Since protobuf source is supposed to be UTF-8, I'm surprised it would accept a literal 0xbc, since that is invalid UTF-8 (and, in fact, I would expect it to be turned into the replacement character, since that is the purpose of the replacement character).

Protoc definitely does not encode such values with an escape code. That is your diff library showing you the raw byte value as an escape sequence. The actual issue is that protoparse is seeing the invalid UTF-8 encoded value and silently converting it to the replacement character (because that is usually how UTF-8 handling is done). Apparently, protoc does not and allows unescaped data that is invalid UTF-8. (TBH, that smells like a bug in protoc's handling of input -- it should probably use the Unicode replacement character or outright reject the input file due to bad encoding.)

In any event, I think I know reasonably simple fix to make protoparse match protoc. But I'll actually file a bug against protoc first, to see what they think the correct behavior should be.

WillAbides commented 3 years ago

You're right about it being the diff doing the escaping. That makes some inconsistent behavior I saw make sense.

Given that, it really does seem like it's protoc doing the wrong thing here and protoreflect shouldn't try to emulate it.

jhump commented 3 years ago

I've filed a bug with the protobuf project: https://github.com/protocolbuffers/protobuf/issues/9175

Depending on the response to that, I could update protoparse. I can see a couple of possible things I'd need to do:

  1. Reject source with invalid UTF-8 input, instead of silently converting invalid data to Unicode replacement characters.
  2. Even if the source is valid UTF-8 (e.g. is uses the escape sequence \xbc), it should be rejected if data for string options is not also valid UTF-8.

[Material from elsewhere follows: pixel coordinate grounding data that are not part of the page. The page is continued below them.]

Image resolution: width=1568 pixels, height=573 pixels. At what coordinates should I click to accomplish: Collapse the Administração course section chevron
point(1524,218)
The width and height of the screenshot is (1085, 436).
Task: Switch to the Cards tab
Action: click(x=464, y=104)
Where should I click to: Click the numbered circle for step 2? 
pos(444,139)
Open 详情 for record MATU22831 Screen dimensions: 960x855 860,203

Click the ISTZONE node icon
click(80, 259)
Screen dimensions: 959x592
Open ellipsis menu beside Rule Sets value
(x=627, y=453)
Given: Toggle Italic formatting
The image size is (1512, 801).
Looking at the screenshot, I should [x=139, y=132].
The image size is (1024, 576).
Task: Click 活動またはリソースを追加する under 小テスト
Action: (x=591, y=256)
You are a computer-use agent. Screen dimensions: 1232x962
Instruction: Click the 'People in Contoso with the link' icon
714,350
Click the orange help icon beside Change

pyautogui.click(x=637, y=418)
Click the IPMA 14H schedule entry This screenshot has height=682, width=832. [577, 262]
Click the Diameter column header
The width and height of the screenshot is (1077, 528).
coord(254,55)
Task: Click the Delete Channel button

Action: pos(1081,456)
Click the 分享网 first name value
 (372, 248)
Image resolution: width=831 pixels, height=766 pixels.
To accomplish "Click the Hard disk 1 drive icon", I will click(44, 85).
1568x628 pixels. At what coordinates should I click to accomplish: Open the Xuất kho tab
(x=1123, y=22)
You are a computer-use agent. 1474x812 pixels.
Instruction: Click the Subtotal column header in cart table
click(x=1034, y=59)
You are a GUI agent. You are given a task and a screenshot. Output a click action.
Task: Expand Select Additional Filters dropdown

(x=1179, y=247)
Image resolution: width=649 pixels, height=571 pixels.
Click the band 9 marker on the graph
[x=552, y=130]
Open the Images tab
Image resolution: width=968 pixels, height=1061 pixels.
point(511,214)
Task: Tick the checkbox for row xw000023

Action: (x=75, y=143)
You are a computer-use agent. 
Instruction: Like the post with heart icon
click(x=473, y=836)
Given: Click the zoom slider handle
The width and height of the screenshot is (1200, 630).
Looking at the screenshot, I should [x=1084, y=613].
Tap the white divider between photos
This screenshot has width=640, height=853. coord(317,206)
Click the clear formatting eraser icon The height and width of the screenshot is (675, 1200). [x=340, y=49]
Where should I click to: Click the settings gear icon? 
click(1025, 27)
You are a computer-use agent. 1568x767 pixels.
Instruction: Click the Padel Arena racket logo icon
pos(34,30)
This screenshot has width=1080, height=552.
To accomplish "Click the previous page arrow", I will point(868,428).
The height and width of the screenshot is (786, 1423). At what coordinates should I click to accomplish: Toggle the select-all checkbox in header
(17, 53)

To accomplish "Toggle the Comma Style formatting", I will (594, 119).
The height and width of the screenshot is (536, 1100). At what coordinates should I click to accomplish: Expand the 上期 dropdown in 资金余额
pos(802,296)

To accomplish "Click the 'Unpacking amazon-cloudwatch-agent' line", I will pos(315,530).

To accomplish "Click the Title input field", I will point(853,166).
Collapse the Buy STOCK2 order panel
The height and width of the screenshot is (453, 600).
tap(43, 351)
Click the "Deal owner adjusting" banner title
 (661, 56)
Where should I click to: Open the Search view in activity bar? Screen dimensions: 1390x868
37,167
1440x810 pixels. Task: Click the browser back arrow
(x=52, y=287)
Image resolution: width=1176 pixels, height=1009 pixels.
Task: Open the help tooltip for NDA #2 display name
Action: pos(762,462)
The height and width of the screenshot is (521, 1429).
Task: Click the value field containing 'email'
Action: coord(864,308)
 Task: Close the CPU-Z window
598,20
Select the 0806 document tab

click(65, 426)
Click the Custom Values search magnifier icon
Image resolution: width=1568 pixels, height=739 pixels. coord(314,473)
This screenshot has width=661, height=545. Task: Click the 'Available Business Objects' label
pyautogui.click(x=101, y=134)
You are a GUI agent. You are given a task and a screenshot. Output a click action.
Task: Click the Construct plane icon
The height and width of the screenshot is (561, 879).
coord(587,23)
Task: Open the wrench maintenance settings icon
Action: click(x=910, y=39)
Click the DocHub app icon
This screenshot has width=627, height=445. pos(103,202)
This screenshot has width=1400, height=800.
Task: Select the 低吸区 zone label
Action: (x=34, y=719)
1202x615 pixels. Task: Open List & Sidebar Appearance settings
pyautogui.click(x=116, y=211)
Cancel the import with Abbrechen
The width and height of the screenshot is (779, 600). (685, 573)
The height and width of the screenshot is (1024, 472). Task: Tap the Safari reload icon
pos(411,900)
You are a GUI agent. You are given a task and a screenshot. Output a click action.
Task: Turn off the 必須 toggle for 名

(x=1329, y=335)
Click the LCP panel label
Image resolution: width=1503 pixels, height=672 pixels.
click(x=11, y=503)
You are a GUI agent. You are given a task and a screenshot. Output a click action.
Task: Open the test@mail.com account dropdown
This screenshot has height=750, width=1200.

I think all of the runtimes reject string data if it is not UTF-8, so definitely strange that protoc accepts it. As far as it accepting the bad character directly in the source, I suspect that is because the tokenizer actually reads the input byte-by-byte instead of decoding UTF-8. It is ostensibly in UTF-8 since the only allowed byte-order marker prefix is a UTF-8-encoded marker; the rest of the source is likely expected to be 7-bit ASCII...